There is the answer for businesses and organizations - do not use free AVs (even tweaked WD + SysHardener). The attack surface of businesses and organizations is very different as compared to the Home environment.
 

Moonhorse

Level 26
Verified
Content Creator
Advanced users can use any security, even without AV.
It is hard to prove what is better for the home users, so it will be a user decision.
There is no the one & true answer, that would be generally accepted by most home users.
There is the answer for businesses and organizations - do not use free AVs (even tweaked WD + SysHardener). The attack surface of businesses and organizations is very different as compared to the Home environment.
Every coin has two sides

no matter what av i use, i would always do the tweaks like syshardener + osa / cf since every av can be bypassed somehow

What i just noticed by installing Windows 10 freshly back, downloading applications is very slow, because of smartscreen scanning them its somehow buggy
 
  • Like
Reactions: Weebarra

Andy Ful

Level 47
Verified
Trusted
Content Creator
Every coin has two sides

no matter what av i use, i would always do the tweaks like syshardener + osa / cf since every av can be bypassed somehow

What i just noticed by installing Windows 10 freshly back, downloading applications is very slow, because of smartscreen scanning them its somehow buggy
They are not scanned by SmartScreen, but by "Block at first sight" feature. In the default settings they should be scanned up to 10s. The "Block at first sight" is that WD feature which makes it to score very well in AV-Comparatives tests, with a very low rate of user dependent actions. It is not a simple file reputation service like SmartScreen.

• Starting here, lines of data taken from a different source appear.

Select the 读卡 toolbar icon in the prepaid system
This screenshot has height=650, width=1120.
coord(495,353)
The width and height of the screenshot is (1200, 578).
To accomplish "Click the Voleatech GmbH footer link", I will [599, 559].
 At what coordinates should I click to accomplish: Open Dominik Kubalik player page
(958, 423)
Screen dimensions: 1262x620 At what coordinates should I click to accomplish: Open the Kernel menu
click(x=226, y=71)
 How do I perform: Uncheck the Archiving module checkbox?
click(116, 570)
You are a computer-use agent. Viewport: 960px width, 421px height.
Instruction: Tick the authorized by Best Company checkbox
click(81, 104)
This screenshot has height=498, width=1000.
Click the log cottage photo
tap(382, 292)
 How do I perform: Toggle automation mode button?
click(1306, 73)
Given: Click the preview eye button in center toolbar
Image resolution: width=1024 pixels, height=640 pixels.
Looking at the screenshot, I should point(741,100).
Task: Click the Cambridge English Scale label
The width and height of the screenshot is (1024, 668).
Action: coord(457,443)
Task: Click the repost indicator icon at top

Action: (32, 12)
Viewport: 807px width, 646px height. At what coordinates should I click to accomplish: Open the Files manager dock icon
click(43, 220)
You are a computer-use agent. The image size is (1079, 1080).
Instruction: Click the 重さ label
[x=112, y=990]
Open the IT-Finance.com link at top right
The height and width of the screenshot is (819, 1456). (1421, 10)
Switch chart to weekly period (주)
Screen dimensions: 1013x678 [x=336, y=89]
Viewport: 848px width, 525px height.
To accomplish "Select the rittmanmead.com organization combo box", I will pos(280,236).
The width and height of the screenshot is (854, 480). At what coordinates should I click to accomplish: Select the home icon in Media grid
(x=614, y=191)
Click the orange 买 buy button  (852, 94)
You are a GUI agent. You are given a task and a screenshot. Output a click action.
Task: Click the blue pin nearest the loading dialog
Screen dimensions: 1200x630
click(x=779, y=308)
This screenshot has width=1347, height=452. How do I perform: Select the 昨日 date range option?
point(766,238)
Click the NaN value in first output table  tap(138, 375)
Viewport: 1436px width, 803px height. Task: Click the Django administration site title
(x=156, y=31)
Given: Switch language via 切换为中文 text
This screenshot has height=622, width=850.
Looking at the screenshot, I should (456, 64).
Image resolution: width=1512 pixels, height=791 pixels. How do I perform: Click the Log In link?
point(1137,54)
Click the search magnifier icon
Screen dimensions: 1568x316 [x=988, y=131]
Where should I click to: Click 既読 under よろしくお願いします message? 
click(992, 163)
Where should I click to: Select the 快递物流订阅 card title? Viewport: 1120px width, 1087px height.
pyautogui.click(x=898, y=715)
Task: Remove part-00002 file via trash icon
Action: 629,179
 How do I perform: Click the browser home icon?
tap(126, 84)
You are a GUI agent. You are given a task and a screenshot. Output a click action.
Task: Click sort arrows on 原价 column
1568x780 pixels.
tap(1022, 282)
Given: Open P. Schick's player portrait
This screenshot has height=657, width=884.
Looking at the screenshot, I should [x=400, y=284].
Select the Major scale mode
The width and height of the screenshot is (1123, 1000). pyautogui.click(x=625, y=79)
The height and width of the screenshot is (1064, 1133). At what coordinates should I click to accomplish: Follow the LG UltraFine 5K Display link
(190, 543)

The file is checked against WD offline signatures, next by the local WD AI, and if the file is suspicious, then file metadata is checked in the cloud against the fresh malware fingerprints and often analyzed by advanced AI in the cloud (based on machine learning).
If you think that 10s-60s is annoying, then think how much time you would spend when seeing the quick alert: "Be careful, this file is suspicious and can be dangerous".
 
Last edited:

Moonhorse

Level 26
Verified
Content Creator
They are not scanned by SmartScreen, but by "Block at first sight" feature. In the default settings they should be scanned up to 10s. The "Block at first sight" is that WD feature that makes it to score very well in AV-Comparatives tests, with a very low rate of user dependent actions. It is not a simple file reputation service like SmartScreen. The file is checked against WD offline signatures, next by the local WD AI, and if the file is suspicious, then file metadata is often analyzed in the cloud by AI (based on machine learning).
If you think that 10s-60s is annoying, then think how much time you would spend when seeing the quick alert: "Be careful, this file is suspicious and can be dangerous".
Thanks for clarifying this, well the smaller files like whatsapp, spotify etc are scanned such fast, but the client i was downloading took well over minute, wich is only 50mb and still signed file, not sure why the downloads wont finish sometimes, and sometimes theyre just skyrocketing no matter wich browser i use...

Kinda stupid question, but are those well known signed files more trusted by WD than some uncommon ones, wich would affect into scanning speed?